(WHAT THIS TASK INVOLVES) Format the rows below as a Markdown table with the columns No. and Line, numbering each line and skipping any blank lines. Leave the pictures out of the answer.

(Rows from a screen grounding dataset)
** Start **
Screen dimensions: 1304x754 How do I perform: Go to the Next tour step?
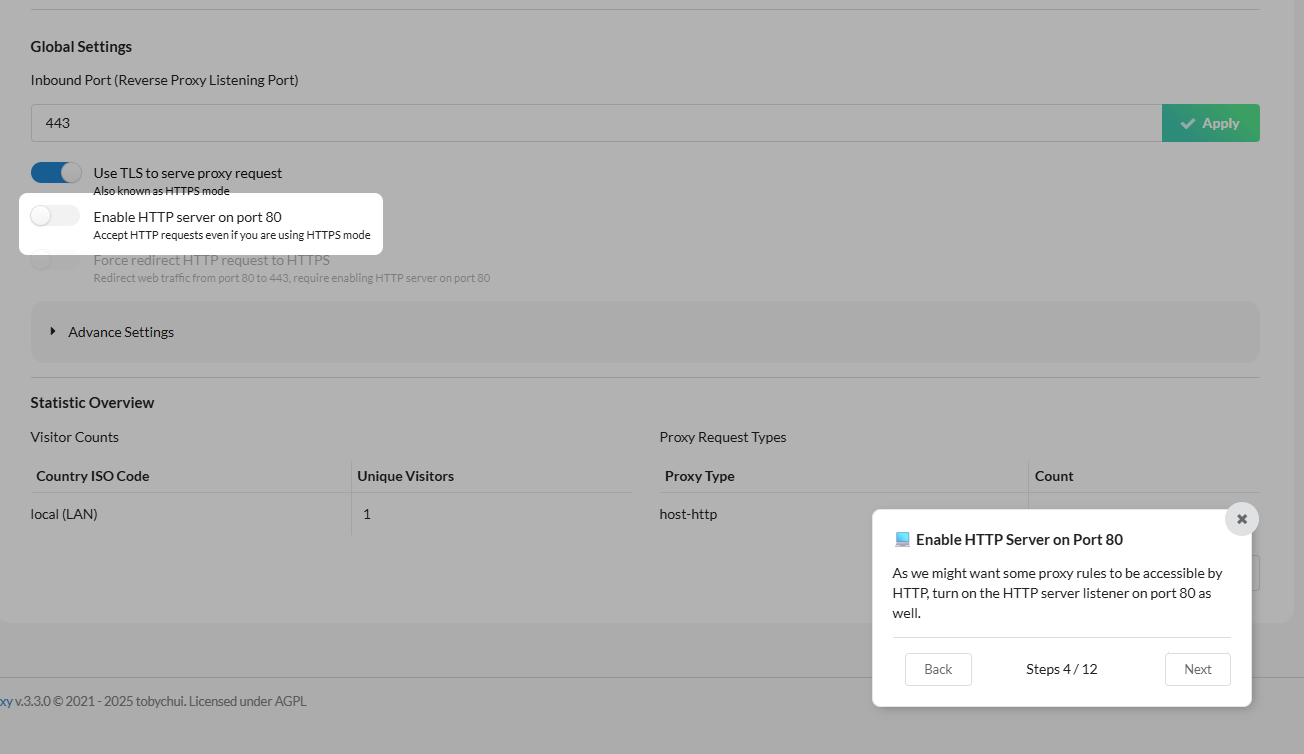(x=1197, y=669)
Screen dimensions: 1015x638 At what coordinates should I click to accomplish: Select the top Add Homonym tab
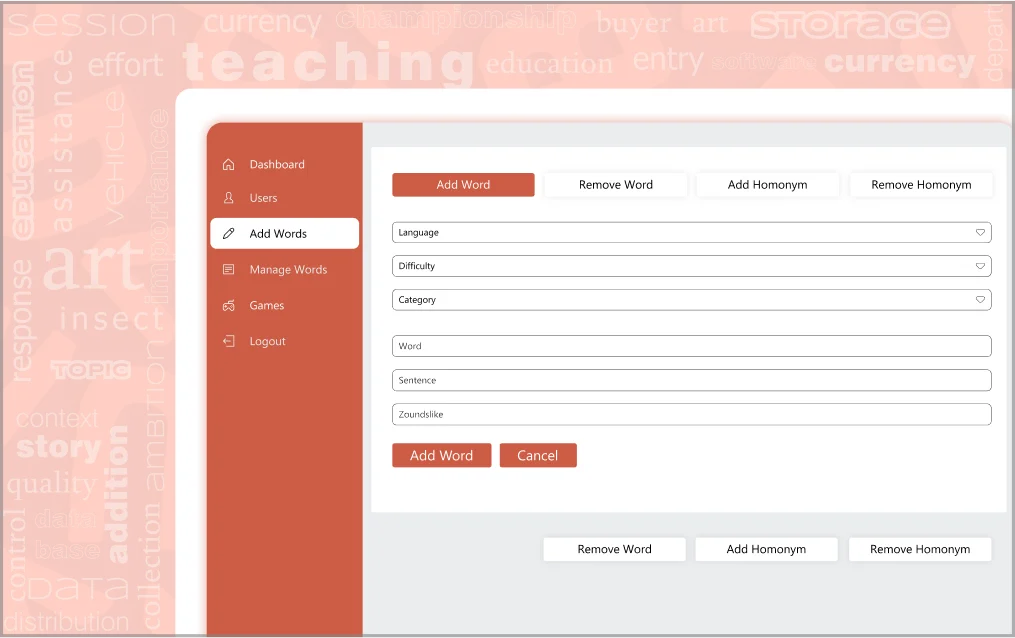click(767, 185)
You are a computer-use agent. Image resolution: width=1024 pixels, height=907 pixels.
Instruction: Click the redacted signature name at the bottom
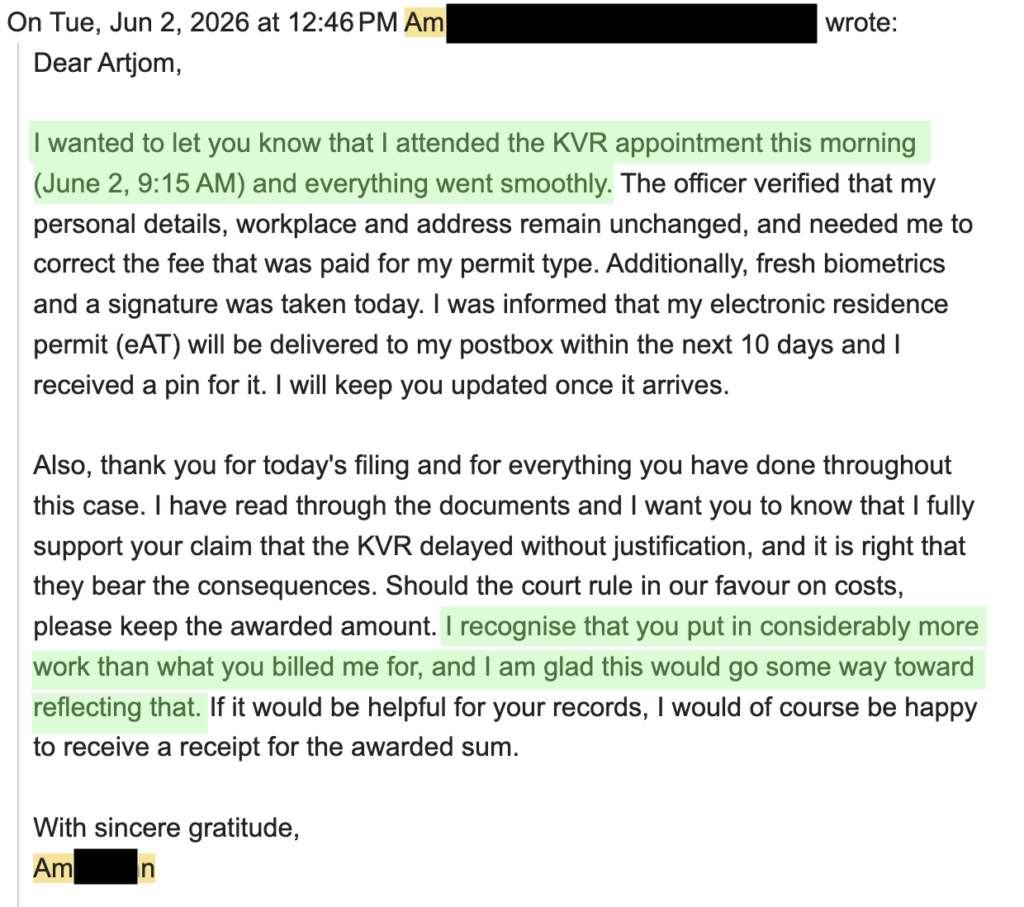click(106, 868)
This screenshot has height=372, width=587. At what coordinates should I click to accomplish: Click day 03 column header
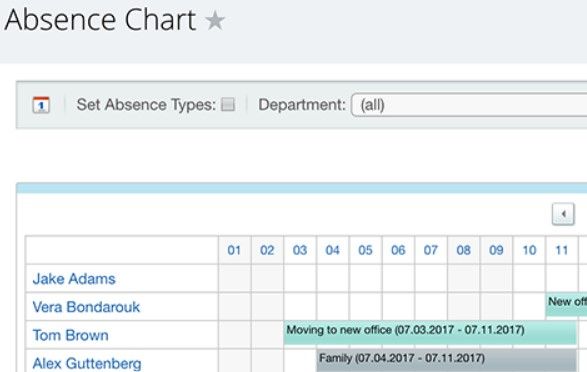[300, 250]
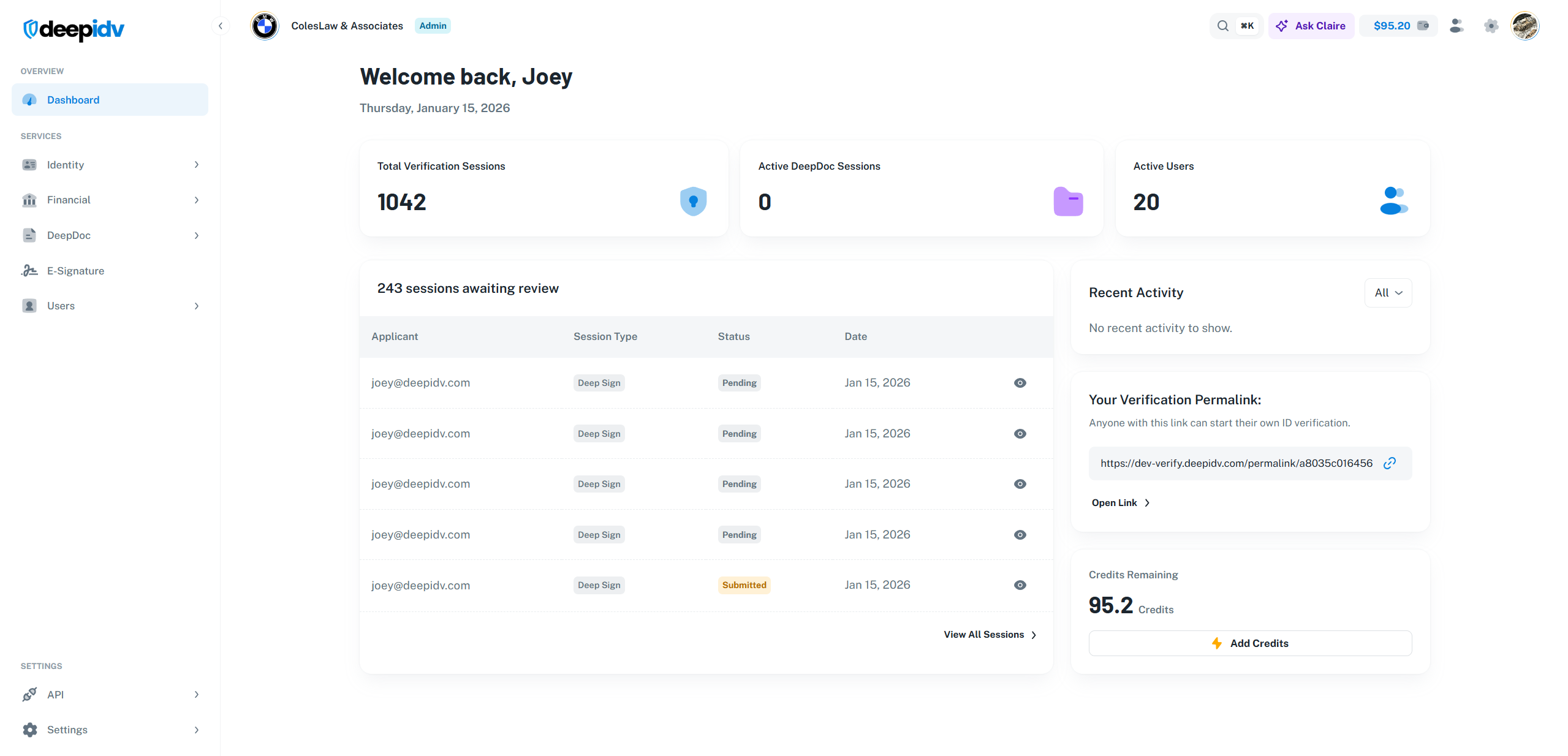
** End **
(FINISHED ANSWER)
| No. | Line |
|---|---|
| 1 | Screen dimensions: 1304x754 How do I perform: Go to the Next tour step? |
| 2 | (x=1197, y=669) |
| 3 | Screen dimensions: 1015x638 At what coordinates should I click to accomplish: Select the top Add Homonym tab |
| 4 | click(767, 185) |
| 5 | You are a computer-use agent. Image resolution: width=1024 pixels, height=907 pixels. |
| 6 | Instruction: Click the redacted signature name at the bottom |
| 7 | click(106, 868) |
| 8 | This screenshot has height=372, width=587. At what coordinates should I click to accomplish: Click day 03 column header |
| 9 | [300, 250] |